Weekly opening hours

Accessible toute l'année

The Royal Tower of Toulon

La Tour Royale à Toulon. Source : http://www.photos-de-villes.com

Constructed in 1513 on the orders of King Louis XII, the Royal Tower was built to defend the entrance to the port of Toulon.

From the beginning of the 16th century, the inhabitants of Toulon were heavily preoccupied with sheltering their town from an attack by sea. And although, with its fortified wall dating from the 14th century, Toulon could consider itself sheltered from a sudden attack from the land, its harbour remained entirely open to enemy fleets. Listening to the pleas of the province and alerted by the town council, in 1513 KIng Louis XII ordered the construction of a fortification in the form of a tower in the entrance to the port to defend its access.
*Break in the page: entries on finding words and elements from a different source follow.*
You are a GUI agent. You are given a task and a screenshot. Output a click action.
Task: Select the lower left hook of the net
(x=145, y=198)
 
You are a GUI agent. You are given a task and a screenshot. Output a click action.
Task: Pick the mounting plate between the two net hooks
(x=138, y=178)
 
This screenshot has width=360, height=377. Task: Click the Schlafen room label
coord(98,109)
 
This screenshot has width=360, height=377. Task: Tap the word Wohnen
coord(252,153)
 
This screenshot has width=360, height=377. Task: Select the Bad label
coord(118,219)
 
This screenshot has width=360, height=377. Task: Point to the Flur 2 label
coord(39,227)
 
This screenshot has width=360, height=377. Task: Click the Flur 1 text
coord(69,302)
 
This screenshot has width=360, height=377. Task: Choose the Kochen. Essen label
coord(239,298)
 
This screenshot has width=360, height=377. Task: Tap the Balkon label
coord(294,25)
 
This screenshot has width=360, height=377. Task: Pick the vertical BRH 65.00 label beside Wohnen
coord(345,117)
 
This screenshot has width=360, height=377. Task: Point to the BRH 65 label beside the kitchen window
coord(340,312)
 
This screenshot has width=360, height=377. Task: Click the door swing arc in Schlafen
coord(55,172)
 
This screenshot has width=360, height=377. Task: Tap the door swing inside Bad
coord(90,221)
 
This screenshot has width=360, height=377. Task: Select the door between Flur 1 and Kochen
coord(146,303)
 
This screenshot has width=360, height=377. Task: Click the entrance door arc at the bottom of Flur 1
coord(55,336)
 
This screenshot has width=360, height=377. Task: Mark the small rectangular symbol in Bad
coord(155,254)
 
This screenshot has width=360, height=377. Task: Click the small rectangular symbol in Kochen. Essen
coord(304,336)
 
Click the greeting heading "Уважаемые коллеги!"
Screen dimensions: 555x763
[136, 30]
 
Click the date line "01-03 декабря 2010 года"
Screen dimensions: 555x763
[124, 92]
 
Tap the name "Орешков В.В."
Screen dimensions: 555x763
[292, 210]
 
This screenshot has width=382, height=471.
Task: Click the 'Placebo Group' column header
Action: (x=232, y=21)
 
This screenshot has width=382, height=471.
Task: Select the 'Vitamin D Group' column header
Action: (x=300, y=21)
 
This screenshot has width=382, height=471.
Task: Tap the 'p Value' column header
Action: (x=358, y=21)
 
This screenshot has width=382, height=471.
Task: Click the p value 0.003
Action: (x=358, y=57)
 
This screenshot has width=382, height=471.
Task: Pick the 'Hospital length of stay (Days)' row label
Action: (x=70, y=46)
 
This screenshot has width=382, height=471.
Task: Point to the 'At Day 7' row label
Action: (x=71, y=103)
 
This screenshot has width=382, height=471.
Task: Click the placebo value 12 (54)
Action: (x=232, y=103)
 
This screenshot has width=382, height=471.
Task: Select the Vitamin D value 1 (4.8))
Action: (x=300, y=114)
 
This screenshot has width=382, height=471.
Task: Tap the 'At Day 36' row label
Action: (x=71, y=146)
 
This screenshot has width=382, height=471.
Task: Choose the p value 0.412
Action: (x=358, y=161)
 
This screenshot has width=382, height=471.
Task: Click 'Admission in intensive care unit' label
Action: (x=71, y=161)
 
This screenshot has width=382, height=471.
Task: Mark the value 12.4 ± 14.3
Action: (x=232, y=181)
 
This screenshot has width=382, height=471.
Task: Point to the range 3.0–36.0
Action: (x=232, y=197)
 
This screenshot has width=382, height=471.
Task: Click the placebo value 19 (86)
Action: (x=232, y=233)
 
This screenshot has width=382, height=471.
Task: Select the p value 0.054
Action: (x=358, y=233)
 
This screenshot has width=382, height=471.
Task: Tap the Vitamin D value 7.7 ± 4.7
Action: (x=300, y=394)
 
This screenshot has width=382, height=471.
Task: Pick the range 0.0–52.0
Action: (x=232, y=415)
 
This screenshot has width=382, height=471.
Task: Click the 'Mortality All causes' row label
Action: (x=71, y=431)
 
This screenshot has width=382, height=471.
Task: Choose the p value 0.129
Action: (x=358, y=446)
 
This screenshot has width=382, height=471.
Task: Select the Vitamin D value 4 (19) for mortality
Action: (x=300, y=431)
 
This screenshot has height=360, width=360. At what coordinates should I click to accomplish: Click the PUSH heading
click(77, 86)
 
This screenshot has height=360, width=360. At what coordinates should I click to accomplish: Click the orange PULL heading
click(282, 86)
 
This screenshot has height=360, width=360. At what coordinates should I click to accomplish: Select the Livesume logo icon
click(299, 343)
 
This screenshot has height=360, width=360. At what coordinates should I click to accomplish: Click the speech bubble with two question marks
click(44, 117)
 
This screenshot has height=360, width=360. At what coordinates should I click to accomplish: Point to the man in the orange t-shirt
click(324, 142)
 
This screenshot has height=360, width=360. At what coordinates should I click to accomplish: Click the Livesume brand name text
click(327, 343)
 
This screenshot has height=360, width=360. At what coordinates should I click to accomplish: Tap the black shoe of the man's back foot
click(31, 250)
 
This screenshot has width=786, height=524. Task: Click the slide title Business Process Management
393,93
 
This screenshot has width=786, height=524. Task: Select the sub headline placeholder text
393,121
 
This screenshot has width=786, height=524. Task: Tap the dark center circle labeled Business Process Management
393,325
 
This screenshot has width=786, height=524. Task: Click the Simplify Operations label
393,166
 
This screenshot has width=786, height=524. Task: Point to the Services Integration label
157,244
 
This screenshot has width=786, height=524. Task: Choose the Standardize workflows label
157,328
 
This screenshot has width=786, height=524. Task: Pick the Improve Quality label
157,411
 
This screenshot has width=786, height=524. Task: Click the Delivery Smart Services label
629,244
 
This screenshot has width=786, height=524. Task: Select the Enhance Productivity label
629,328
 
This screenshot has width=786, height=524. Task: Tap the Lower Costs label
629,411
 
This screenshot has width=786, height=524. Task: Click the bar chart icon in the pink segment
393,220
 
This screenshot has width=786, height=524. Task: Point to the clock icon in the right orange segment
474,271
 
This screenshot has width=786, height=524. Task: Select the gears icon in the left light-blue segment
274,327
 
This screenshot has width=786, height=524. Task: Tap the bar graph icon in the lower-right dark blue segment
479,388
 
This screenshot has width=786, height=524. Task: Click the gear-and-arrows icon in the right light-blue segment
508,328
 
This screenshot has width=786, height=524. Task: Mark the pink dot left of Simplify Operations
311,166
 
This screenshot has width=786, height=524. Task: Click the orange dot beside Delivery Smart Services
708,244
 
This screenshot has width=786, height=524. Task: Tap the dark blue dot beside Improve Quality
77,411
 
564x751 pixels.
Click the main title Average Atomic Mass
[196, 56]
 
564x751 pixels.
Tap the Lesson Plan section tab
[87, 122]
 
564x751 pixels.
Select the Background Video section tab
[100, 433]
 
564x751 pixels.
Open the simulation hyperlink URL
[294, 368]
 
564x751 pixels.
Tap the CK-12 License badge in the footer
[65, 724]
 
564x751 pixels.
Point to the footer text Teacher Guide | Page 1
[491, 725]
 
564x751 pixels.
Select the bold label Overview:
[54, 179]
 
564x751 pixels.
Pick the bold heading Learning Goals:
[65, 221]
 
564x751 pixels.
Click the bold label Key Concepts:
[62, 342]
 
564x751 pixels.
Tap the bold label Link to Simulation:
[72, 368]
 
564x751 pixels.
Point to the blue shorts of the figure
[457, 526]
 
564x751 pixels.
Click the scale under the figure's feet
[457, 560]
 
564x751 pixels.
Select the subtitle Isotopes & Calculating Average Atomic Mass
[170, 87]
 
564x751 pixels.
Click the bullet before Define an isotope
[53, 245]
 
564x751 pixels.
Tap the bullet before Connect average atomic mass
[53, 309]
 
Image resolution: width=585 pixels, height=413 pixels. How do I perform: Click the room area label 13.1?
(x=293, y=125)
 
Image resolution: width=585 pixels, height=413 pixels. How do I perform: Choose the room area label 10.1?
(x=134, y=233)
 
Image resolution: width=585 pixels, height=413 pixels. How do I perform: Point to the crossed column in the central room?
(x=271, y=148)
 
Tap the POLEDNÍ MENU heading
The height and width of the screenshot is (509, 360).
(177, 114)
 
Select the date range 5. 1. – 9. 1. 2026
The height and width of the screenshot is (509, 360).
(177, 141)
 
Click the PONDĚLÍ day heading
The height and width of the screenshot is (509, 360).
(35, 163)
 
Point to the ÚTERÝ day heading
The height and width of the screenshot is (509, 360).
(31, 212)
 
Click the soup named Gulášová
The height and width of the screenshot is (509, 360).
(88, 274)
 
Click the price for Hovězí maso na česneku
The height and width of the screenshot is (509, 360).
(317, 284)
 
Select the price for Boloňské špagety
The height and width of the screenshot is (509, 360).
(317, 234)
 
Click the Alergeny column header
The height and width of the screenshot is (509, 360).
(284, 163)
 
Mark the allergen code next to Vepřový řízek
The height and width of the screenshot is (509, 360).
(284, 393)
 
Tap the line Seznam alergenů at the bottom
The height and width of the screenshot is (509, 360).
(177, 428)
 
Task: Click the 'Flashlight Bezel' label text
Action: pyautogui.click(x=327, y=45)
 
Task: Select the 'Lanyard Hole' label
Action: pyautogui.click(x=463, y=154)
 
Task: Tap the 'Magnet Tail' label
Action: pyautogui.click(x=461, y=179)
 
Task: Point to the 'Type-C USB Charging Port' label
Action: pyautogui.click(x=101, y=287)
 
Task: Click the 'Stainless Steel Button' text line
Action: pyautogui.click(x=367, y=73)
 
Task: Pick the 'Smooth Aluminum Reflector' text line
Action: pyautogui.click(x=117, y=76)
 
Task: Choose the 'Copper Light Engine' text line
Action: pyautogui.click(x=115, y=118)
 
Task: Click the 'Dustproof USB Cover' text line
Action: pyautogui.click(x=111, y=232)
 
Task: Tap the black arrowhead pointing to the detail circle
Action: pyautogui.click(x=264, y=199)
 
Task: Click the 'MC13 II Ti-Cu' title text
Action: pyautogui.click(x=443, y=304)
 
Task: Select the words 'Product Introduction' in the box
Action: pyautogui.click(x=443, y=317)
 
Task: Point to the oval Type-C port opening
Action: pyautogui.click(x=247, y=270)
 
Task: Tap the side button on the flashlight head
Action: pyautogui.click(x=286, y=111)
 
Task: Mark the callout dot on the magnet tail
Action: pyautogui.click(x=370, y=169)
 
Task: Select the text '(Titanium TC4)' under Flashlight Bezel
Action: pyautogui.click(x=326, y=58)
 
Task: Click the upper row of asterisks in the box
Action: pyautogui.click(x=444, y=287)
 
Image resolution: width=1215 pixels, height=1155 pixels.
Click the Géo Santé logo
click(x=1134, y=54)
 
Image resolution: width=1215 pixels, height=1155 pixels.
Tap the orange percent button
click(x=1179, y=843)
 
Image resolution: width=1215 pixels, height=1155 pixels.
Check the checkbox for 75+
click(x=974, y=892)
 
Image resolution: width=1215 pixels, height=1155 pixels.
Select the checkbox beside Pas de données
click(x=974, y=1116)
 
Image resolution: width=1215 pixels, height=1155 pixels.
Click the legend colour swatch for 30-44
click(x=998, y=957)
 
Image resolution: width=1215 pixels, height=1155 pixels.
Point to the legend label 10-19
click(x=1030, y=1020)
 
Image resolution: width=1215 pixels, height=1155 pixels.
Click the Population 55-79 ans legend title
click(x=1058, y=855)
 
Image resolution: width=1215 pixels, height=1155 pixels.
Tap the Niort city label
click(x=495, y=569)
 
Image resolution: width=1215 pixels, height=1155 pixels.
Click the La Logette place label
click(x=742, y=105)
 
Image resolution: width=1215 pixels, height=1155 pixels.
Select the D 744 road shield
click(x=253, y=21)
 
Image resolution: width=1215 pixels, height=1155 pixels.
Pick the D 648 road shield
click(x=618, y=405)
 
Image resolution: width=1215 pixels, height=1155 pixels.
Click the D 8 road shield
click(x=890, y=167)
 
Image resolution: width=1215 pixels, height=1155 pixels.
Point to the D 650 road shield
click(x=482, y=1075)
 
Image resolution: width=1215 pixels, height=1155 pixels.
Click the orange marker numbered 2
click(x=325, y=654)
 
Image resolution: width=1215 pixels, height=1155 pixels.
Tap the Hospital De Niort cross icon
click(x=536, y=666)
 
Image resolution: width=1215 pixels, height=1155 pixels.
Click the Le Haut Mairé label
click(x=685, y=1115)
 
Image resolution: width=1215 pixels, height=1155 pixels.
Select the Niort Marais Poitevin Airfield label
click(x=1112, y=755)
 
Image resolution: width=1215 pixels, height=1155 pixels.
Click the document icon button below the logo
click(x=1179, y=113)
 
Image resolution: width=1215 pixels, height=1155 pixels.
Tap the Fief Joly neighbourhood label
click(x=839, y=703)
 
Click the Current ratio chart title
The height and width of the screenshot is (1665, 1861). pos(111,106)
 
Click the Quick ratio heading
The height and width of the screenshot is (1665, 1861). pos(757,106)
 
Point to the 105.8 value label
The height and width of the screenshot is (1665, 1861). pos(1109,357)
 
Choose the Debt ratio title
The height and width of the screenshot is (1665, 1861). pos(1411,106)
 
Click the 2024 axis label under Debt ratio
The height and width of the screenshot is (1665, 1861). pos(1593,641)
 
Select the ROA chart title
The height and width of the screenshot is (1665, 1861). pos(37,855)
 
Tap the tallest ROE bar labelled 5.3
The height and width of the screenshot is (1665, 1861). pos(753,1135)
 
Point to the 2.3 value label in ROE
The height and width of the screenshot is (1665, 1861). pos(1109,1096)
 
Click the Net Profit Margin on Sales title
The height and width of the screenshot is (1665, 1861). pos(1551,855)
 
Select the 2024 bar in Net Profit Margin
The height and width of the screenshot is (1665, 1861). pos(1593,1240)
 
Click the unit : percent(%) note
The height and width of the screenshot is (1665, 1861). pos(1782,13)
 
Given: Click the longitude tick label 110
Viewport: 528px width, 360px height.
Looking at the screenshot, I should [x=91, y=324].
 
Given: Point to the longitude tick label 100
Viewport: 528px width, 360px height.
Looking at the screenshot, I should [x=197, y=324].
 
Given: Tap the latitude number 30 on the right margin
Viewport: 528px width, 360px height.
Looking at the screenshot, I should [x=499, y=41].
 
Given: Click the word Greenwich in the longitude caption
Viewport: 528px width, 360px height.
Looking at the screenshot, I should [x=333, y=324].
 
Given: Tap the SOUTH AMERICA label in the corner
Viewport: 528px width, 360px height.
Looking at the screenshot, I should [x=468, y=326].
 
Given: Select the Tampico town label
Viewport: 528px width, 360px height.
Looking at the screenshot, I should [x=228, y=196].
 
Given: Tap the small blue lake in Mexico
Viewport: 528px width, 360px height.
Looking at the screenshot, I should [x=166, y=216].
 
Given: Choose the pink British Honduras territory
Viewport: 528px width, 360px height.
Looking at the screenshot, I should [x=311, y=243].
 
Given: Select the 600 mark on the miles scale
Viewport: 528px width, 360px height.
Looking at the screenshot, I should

Originally called the Royal Tower, this fortification was immediately called the Great Tower or the Big Tower by the people, who were amazed at its size. In a municipal debate held on the 16th July 1513, the town council decided that this tower would be built on the cape known as la Manègue, in the entrance to the port, as the king had wanted. The execution of the work was under the supervision of an Italian engineer of great renown, Jean-Antoine de la Porta, who arrived at the port in early May 1514. The work was started on the 14th May, the date of the first excavations, to public rejoicing and would continue, often halted due to financial difficulties, for ten years. The Great Tower was completely finished and armed in May 1524. Command of it was entrusted to the unsavoury individual Captain Jehan du Mottet, famous for the cowardice with which he surrendered it to the Imperials, without a struggle, for 500 gold Ecus, when the latter invaded Provence in 1524. The enemy found 3 canons and 9 other artillery pieces there, which they drove to their camp outside Marseille, opening up the first route through the Ollioules gorges, in order to avoid the harsh climb up the Corps de Garde pass. Amongst the canons taken were the famous culverin, called Lézarde, which was later to cause so much harm to the French on the day of the Battle of Pavia (24th February 1525) and which was partly responsible for the victory. In 1529, the Great Tower was rearmed and as a result was able to resist in July and August 1536, when the fleet of Andréa Doria entered Toulon. It could not, however, prevent it from occupying the harbour during the new invasion of Provence by Charles Quint. During the persecutions suffered by the protestants in the province as a result of the Saint-Barthélémy massacre, about twenty Reformist families found asylum in the Great Tower.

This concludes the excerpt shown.